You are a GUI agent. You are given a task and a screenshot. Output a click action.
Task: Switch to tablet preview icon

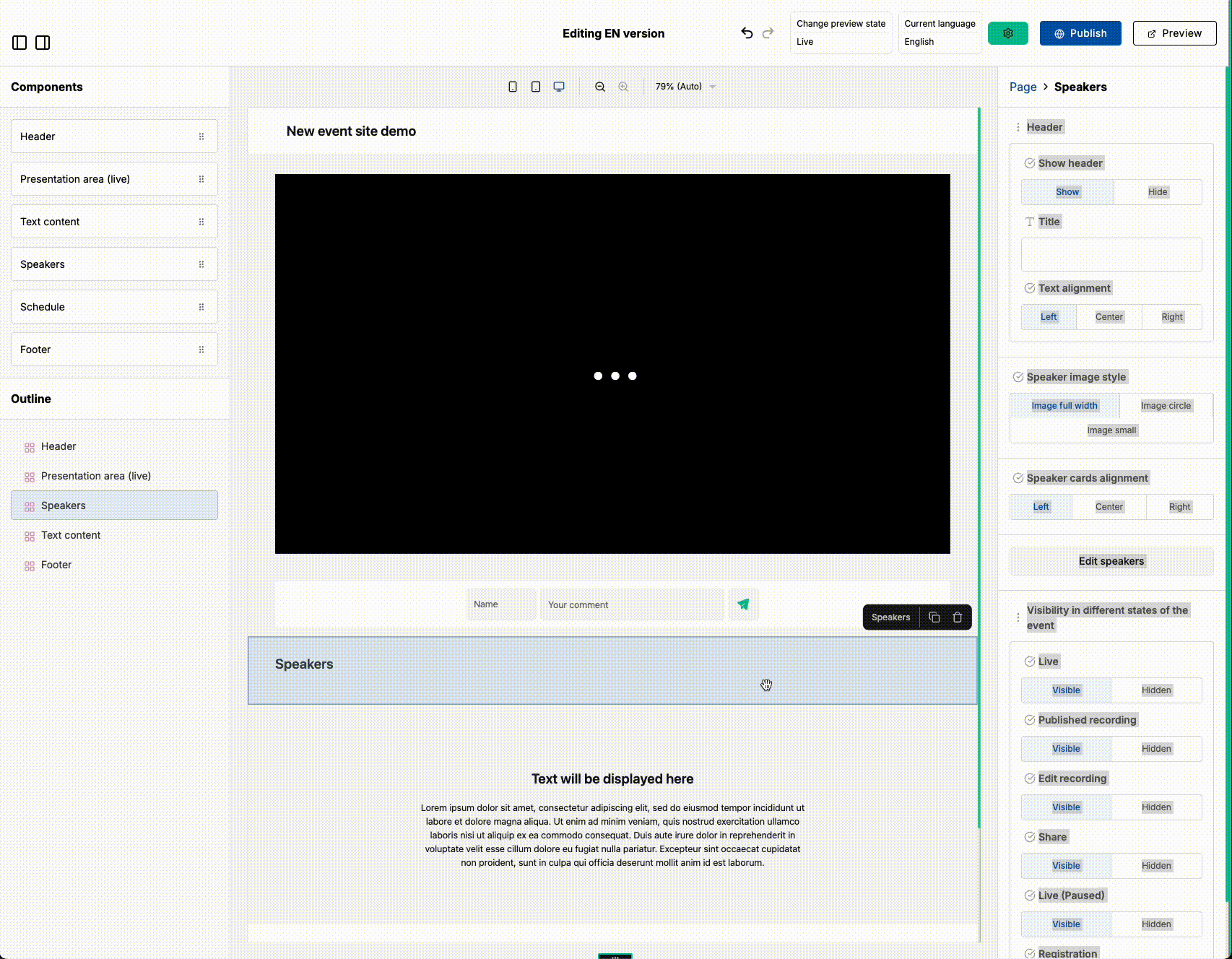click(535, 86)
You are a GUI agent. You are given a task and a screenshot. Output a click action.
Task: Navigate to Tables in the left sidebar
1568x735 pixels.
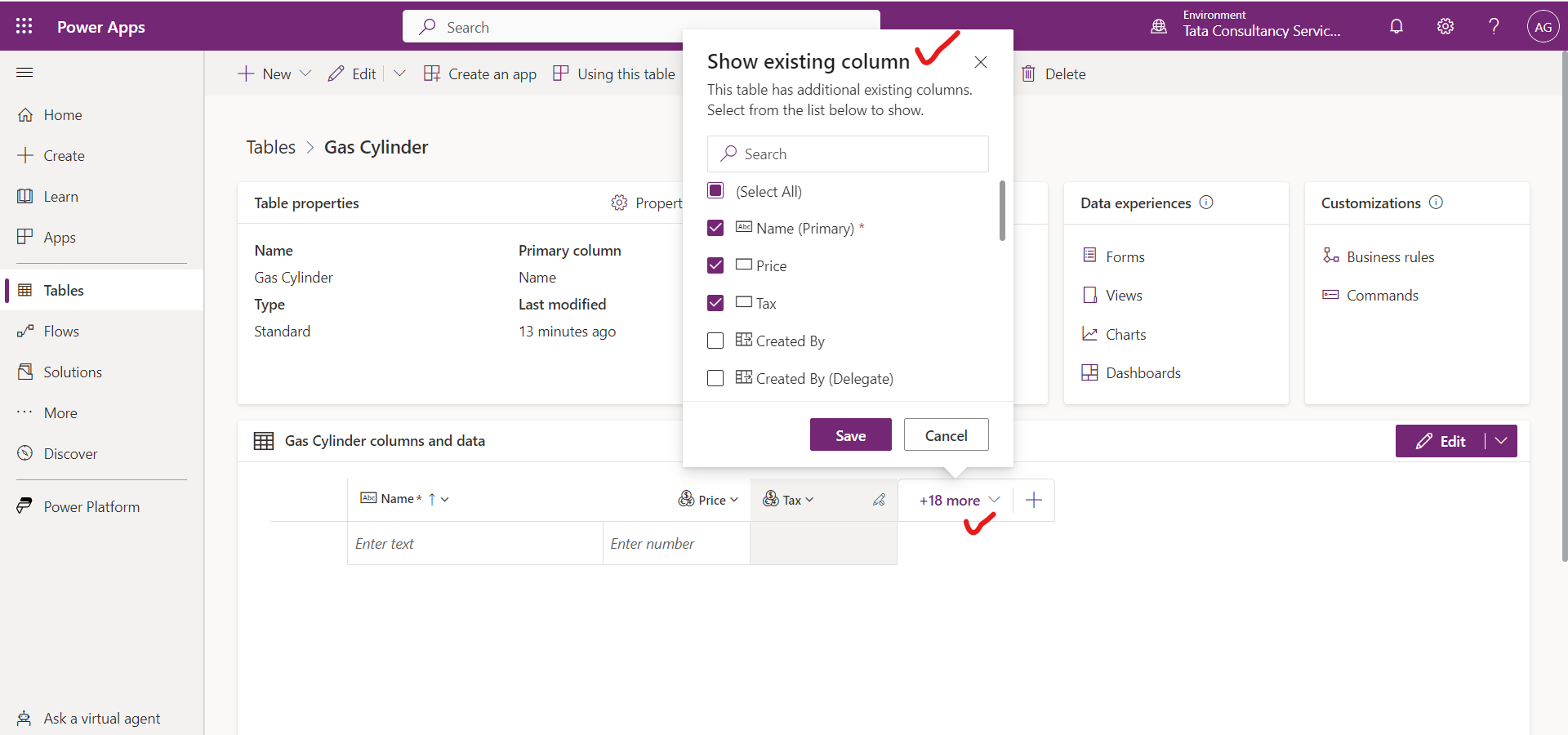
※ ※ ※
Transcribe the records above exactly, without images.

• [Output for this exercise]:
You are a GUI agent. You are given a task and a screenshot. Output a click action.
Task: Switch to tablet preview icon

click(535, 86)
You are a GUI agent. You are given a task and a screenshot. Output a click action.
Task: Navigate to Tables in the left sidebar
1568x735 pixels.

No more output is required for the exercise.